In questo modo prendiamo una cattiva abitudine come quella di saltare i pasti e la sfruttiamo per l'allestimento di questa tipologia di piano nutrizionale. Cio' diventa una risorsa per non stravolgere le abitudini del paziente ottimizzando pero' i tempi e la qualita' della sua giornata nutrizionale.
Oltre la dieta
Per rimanere in salute e sentirsi bene nel proprio corpo, l'alimentazione ha un ruolo fondamentale. Il compito del nutrizionista, secondo il mio approccio, è quello di supportare i pazienti, innanzitutto con l’ascolto, e accompagnarli verso i loro obiettivi di salute, benessere o gestione del peso.

La dieta miracolosa non esiste: è tutta una questione di equilibrio. Ogni piano alimentare ha una sua utilità, ma nessuno è adatto a chiunque incondizionatamente. Costruire le basi di una nuova alimentazione sana, varia ed equilibrata può richiedere tempo.
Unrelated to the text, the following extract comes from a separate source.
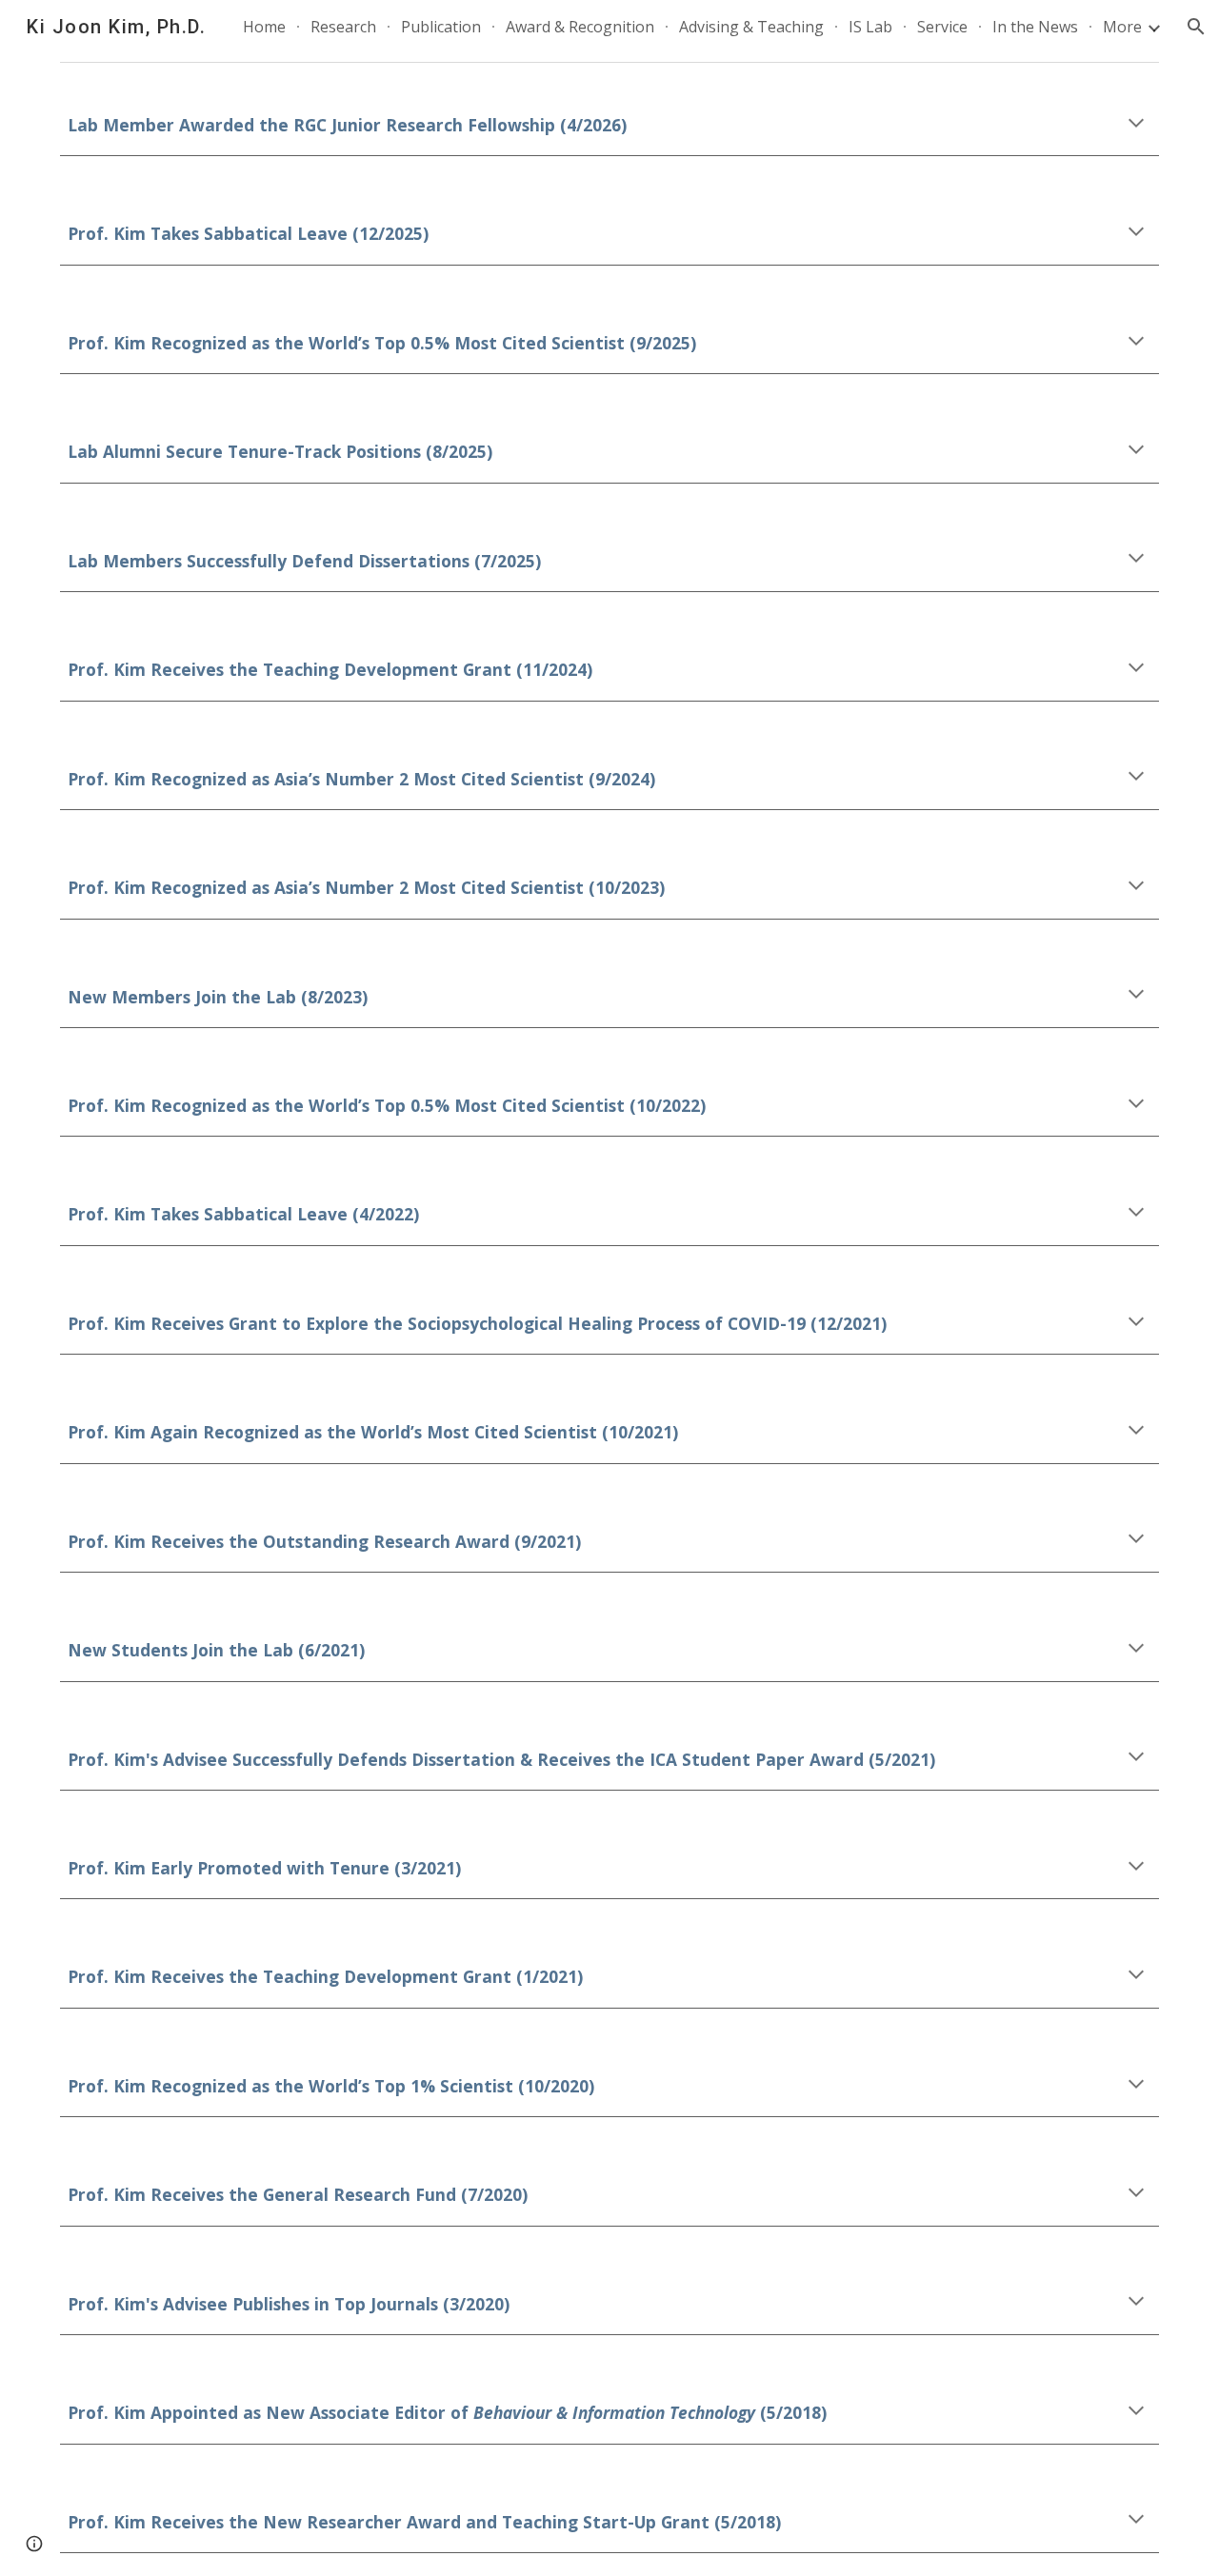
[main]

Consultare un nutrizionista vuol dire modificare radicalmente le proprie abitudini alimentari. Non esistono programmi alimentari, e nemmeno professionisti, che possano garantire il mantenimento del risultato se, dopo la fine della dieta, si torna alle vecchie abitudini. Proprio per questo, sono solito dire che la reversibilità del comportamento determina quella del risultato. Tuttavia, nella gran parte dei casi, l’adozione di un regime alimentare costituisce una parte di una rivoluzione personale più grande e adduce benefici che solo di rado le persone sono disposte a perdere, una volta conquistati i risultati attesi.
Non ho mai inteso la figura del nutrizionista come mero assegnatore di diete, che guarda ai suoi pazienti come numeri anziché come persone. Il mio approccio è, dunque, non solo nutrizionale, ma anche comportamentale. Soprattutto, personalizzato. È per questo che quando noto cambiamenti significativi nei miei pazienti, gioisco con loro di questa conquista. C’è chi dopo un lungo periodo a tinte nere torna a indossare colori più vivaci perché finalmente si riconosce, chi smette di inseguire il peso forma, perché capisce che raggiungere la piena espressione di se stesso prescinde da un numero e risiede, piuttosto, nel vedersi meglio e nel tornare a piacersi. È quello il momento in cui capisco di aver fatto bene il mio lavoro. La nutrizione più efficace, nella mia concezione, è pratica e piacevole. In caso contrario, diventa una costrizione troppo difficile da assecondare, soprattutto nel lungo periodo. La collaborazione con il paziente è un’alleanza vincente, sempre: il mio compito è quello di cercare un equilibrio tra le esigenze, i gusti e lo stile di vita, senza eccessive privazioni o frustrazioni.